Ele vivia na linha de confronto com os governantes turcos e viveu o suficiente para ver seu país adotar -ainda que de modo frágil – o regime democrático. Sua idade era incerta (alguns dizem que ele morreu aos 92, outros, com 91 anos), mas nem mesmo o escritor Yasar Kemal era capaz de afirmar a idade certa, pois a aldeia onde nasceu na Turquia, Hemite (hoje Gokcedam), na Anatólia, não mantinha registros de nascimento. Tanto melhor. Kemal, afinal, queria ser um mito como Slim Memed, o menino rebelde de Memed, Meu Falcão (1955), talvez seu romance mais popular entre as duas dúzias de livros que escreveu – dos quais nada menos do que nove foram adaptados para o cinema. O escritor morreu nesse sábado, 28, de insuficiência respiratória e arritmia cardíaca, num hospital de Istambul, onde estava internado desde 14 de janeiro, segundo informou a agência de notícias turca Anadolu.
Porta-voz dos curdos, Yasar Kemal fez do personagem Memed sua persona literária, ao eleger um menino como um rebelde que luta contra a arbitrariedade de governos tiranos, abandonando a família e seu grande amor para combater a opressão nas montanhas da Turquia. Tornando-se líder, Memed vira mesmo um mito entre as camadas populares nesse romance épico que é ao mesmo tempo um livro de aventuras. Várias vezes lembrado para receber o prêmio Nobel, Yasar, que foi traduzido para 40 idiomas, não chegou a receber o prêmio, entregue a Orhan Pamulk em 2006, o que praticamente eliminou suas chances no anos seguintes, considerando as campanhas que os sucessivos governos turcos sempre fizeram contra o autor, especialmente nos anos 1980 e 1990 – nacionalistas turcos o consideravam um traidor.

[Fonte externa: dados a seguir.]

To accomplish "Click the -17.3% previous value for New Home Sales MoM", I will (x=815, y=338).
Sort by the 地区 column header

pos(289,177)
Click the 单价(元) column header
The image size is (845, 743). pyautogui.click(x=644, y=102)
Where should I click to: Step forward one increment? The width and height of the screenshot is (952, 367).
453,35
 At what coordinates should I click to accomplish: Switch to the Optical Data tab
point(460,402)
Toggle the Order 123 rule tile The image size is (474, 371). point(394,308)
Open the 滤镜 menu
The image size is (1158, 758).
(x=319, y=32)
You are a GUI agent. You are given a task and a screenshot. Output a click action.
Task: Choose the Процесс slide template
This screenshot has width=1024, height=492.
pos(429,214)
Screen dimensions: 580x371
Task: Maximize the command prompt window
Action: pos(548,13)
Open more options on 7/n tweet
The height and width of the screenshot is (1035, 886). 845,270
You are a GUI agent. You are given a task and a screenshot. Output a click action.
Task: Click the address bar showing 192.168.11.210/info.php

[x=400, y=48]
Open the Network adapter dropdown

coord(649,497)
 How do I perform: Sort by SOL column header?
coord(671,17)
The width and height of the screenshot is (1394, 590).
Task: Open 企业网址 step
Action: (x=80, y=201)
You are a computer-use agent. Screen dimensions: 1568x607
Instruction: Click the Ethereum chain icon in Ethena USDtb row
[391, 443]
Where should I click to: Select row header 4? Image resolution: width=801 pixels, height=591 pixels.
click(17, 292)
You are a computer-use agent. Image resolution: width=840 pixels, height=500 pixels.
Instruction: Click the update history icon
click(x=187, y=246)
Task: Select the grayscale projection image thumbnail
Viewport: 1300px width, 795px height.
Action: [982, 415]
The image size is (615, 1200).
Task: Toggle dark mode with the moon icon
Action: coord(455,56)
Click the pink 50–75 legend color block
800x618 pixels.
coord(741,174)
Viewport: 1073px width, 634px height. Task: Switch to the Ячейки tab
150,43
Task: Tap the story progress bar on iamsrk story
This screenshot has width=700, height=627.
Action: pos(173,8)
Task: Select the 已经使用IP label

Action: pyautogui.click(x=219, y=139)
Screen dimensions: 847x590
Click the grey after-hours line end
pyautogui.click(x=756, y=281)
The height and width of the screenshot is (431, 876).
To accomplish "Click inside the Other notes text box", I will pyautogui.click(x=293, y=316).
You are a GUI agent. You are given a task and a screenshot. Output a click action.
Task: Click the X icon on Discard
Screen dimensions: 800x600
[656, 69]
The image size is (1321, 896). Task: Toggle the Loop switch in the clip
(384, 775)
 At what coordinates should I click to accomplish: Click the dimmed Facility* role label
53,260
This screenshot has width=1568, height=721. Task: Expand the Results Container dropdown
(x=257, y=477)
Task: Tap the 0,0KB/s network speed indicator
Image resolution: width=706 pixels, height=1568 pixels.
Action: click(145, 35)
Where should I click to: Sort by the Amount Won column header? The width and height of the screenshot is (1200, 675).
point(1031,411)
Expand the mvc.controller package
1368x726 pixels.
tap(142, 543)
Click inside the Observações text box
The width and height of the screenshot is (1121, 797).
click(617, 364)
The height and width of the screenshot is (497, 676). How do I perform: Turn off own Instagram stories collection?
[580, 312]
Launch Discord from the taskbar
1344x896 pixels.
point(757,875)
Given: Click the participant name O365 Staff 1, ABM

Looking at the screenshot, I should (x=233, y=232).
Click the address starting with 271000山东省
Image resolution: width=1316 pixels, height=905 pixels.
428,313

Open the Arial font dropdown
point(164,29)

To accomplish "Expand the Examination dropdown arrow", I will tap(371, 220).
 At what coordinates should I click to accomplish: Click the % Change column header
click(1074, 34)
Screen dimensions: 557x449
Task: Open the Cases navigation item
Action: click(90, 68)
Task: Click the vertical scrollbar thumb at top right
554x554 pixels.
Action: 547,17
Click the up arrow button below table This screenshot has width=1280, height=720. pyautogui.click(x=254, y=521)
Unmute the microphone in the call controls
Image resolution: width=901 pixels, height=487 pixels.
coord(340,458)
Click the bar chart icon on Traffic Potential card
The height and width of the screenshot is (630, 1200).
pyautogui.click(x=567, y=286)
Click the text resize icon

Nascido Kemal Sadik Gokceli numa família turca de origem curda, o escritor começou a se interessar por literatura aos oito anos, quando escreveu os primeiros poemas, enquanto os homens de sua família desapareciam um a um lutando contra o governo, como seu tio Mahiro, “o mais famoso fora-da-lei da Anatólia”, segundo o escritor. Depois de trabalhar nas plantações de algodão e operar tratores no meio rural, arranjou emprego numa livraria em Adana, seguindo, já adulto, para Istambul, em 1951, onde trabalhou como jornalista e foi hostilizado por defender armênios, elegendo-os como personagens em alguns livros.
Denunciando o racismo do governo turco em 1995, ele acusou o regime de passar como um trator sobre a população da Anatólia, destruindo aldeias curdas, chegando a ser processado pela acusação. Kemal, cego de um olho desde os cinco anos, quando um a faca escapou das mãos de um açougueiro, deixou uma autobiografia, Yagmurcuk Kusu (Pássaro da Chuva).